Altitude sickness can occur in high elevations to people who are not acclimated. The thin, dry air makes it hard to get enough oxygen in your body and can make you feel like shit. Our first night in Denver I awoke around 3am to a stabbing headache. I thought nothing of it. I drank some water, ate a snack, took some ibuprofen and went back to bed. When I got up in the morning it was a different story. At first I felt a little light-headed. Then as I began to walk around I would experience bouts of dizziness. Nausea came intermittently and my headache came back. I felt like I was experiencing one of the worst hangovers of my life.

Before our trip I read that altitude sickness most commonly occurs at 8,000 feet or higher, we were only at 5,280 feet. What worried me was our plan to ascend up into the mountains a few days later. At this point I had two choices: wait it out or turn back.
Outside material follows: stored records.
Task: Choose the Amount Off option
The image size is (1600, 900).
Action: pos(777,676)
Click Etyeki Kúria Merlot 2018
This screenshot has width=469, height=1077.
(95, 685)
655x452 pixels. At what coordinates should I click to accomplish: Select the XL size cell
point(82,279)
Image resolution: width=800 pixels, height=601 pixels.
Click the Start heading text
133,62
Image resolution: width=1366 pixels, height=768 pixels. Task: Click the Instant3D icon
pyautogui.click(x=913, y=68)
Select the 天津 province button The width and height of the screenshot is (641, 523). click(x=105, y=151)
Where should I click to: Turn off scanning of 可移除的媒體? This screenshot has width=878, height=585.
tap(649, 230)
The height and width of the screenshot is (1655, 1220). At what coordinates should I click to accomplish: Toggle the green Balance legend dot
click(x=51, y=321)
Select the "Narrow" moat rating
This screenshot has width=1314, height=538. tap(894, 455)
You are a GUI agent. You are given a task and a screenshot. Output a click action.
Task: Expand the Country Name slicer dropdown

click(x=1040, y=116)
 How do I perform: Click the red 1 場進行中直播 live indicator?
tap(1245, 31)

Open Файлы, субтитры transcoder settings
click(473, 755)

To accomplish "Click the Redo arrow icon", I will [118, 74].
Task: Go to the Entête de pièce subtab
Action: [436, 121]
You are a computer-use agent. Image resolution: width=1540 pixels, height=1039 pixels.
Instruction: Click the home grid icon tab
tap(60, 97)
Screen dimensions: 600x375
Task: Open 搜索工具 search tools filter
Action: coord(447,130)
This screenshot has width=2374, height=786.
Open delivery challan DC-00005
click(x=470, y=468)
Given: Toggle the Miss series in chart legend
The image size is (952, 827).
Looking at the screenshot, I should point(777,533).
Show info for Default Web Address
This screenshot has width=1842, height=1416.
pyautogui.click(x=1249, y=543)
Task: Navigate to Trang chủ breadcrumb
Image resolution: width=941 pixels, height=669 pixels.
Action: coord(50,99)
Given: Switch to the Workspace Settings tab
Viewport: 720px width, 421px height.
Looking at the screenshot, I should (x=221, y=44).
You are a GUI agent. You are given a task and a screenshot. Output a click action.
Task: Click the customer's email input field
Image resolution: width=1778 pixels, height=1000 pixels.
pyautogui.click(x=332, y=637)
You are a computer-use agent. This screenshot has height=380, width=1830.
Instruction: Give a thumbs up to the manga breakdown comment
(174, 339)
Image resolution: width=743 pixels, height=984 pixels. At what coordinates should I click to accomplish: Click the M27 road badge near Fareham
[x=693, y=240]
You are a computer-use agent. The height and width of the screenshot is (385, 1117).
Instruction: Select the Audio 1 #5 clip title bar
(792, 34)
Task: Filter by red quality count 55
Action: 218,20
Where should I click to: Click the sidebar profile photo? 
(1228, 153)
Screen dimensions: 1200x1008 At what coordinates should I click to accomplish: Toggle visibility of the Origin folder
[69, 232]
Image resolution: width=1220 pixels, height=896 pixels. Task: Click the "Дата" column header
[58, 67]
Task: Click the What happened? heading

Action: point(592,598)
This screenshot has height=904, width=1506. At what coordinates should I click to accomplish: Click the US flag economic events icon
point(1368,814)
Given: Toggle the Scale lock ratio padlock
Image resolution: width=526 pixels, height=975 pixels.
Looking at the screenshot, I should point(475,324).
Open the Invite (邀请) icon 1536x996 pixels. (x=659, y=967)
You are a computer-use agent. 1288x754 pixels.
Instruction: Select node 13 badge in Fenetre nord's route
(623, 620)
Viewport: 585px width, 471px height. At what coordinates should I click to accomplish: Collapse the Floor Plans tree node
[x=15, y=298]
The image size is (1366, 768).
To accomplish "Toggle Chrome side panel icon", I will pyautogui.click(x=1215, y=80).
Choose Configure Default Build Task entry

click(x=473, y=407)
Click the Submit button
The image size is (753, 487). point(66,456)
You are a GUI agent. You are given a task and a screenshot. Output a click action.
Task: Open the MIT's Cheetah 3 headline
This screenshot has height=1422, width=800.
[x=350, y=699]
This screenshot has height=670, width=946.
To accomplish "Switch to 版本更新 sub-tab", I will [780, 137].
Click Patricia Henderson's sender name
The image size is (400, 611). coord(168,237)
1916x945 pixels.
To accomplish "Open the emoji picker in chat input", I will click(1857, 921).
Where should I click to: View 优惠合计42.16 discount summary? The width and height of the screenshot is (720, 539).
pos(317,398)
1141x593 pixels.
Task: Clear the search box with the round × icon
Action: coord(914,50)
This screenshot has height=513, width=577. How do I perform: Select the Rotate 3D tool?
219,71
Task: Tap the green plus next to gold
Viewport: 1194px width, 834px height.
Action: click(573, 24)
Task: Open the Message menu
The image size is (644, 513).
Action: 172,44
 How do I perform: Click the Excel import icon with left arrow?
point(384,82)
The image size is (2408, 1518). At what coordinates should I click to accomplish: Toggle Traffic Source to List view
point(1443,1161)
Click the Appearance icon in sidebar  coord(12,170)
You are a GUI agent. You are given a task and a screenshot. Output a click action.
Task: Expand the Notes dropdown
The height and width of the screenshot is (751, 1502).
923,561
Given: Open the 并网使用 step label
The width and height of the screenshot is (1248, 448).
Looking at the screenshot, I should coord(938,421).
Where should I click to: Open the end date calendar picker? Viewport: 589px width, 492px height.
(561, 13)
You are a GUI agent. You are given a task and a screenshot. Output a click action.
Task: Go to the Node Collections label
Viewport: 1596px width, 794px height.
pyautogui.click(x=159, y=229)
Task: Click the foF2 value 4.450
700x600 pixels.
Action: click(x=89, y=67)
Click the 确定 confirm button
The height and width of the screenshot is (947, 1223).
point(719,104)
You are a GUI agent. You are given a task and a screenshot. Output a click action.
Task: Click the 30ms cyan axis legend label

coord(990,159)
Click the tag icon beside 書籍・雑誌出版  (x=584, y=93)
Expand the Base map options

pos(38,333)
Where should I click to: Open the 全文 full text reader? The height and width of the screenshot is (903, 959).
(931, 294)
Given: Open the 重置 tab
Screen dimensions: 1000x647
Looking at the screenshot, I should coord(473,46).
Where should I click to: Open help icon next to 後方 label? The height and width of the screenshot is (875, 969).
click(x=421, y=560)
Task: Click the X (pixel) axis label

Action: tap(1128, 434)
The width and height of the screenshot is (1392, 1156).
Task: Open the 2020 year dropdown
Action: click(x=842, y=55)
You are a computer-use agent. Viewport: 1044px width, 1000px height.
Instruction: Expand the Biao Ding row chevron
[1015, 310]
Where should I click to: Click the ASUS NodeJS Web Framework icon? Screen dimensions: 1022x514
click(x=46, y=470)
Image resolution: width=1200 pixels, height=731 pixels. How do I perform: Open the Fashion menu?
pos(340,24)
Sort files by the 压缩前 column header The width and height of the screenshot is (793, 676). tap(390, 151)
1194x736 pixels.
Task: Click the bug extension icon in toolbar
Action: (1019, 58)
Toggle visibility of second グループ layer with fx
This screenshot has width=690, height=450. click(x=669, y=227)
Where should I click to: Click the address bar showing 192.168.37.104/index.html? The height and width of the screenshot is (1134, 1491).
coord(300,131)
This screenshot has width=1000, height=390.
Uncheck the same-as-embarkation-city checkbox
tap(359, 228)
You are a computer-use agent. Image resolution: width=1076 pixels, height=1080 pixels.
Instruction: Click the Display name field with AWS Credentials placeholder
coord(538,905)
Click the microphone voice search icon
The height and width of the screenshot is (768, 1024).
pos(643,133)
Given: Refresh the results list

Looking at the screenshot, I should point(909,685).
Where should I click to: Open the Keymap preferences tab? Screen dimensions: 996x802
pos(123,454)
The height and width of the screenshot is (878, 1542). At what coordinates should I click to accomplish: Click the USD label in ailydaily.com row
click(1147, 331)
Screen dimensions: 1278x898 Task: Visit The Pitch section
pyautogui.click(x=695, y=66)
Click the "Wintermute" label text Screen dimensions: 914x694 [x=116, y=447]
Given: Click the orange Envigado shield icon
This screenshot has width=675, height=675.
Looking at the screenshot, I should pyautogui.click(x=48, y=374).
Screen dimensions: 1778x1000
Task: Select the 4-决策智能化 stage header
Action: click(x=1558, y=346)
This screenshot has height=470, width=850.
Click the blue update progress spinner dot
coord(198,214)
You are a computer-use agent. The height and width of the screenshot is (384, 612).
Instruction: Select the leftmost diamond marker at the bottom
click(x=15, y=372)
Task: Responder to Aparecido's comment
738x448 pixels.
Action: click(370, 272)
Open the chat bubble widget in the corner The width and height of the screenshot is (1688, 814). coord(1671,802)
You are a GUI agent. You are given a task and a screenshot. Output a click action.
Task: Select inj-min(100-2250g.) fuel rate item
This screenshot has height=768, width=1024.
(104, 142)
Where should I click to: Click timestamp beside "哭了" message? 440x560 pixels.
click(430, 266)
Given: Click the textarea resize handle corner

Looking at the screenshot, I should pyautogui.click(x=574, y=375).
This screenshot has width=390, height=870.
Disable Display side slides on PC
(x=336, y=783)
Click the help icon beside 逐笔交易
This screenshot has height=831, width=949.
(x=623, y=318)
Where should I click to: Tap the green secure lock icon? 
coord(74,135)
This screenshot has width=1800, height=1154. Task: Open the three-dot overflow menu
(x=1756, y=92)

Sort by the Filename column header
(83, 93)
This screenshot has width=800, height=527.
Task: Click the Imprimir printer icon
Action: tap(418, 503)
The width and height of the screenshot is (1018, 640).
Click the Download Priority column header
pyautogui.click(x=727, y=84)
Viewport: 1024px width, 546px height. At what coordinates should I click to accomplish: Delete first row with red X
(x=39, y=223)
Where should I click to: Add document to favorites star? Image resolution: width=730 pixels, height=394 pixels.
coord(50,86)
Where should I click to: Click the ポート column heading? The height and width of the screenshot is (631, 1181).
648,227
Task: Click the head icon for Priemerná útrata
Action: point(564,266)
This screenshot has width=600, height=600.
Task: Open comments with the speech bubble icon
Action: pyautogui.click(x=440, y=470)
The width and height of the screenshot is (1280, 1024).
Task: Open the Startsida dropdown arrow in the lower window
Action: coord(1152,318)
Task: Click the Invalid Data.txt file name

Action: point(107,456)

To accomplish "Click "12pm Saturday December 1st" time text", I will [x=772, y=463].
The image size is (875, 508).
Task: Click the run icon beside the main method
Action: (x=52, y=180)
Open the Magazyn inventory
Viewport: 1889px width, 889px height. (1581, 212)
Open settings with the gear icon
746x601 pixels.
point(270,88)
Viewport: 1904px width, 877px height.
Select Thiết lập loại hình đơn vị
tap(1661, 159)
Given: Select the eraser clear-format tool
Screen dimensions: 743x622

I wasn’t about to cut our trip short because I felt poorly so I decided to head to the local Whole Foods to seek out some naturopathic remedies. What I found was surprising, worked wonders and only cost me 8 bucks. So, here’s the secret: liquid chlorophyll and electrolyte enriched water.

If you recall from your Life Science classes in middle school, chlorophyll is the enzyme plants use to turn light into energy through photosynthesis. Oxygen is created as a byproduct of this process. Turns out, if you drink chlorophyll, your body can circulate oxygen through your blood more quickly, which can be incredibly helpful if you are suffering from lack of oxygen due to altitude sickness. I drank 15 drops in a liter of water 3 times a day for the first three days and intermittently throughout our trip. I felt much, much better.

OK, I can’t really say if it was in fact the chlorophyll that made me feel better, if it was the obscene amount of water I was consuming, if I began to acclimate naturally the more time I spent at higher altitudes, or a combination of things. But I do know that having the chlorophyll at least gave me the illusion of feeling better which came in handy for staving off panic attacks. As an asthmatic I know what it feels like not to be able to breathe. It is a terrifying experience. To know I was feeling sick because of lack of oxygen kicked my anxiety into high alert. My handy bottle of green water soothed that anxiety and I was able to fully enjoy my time.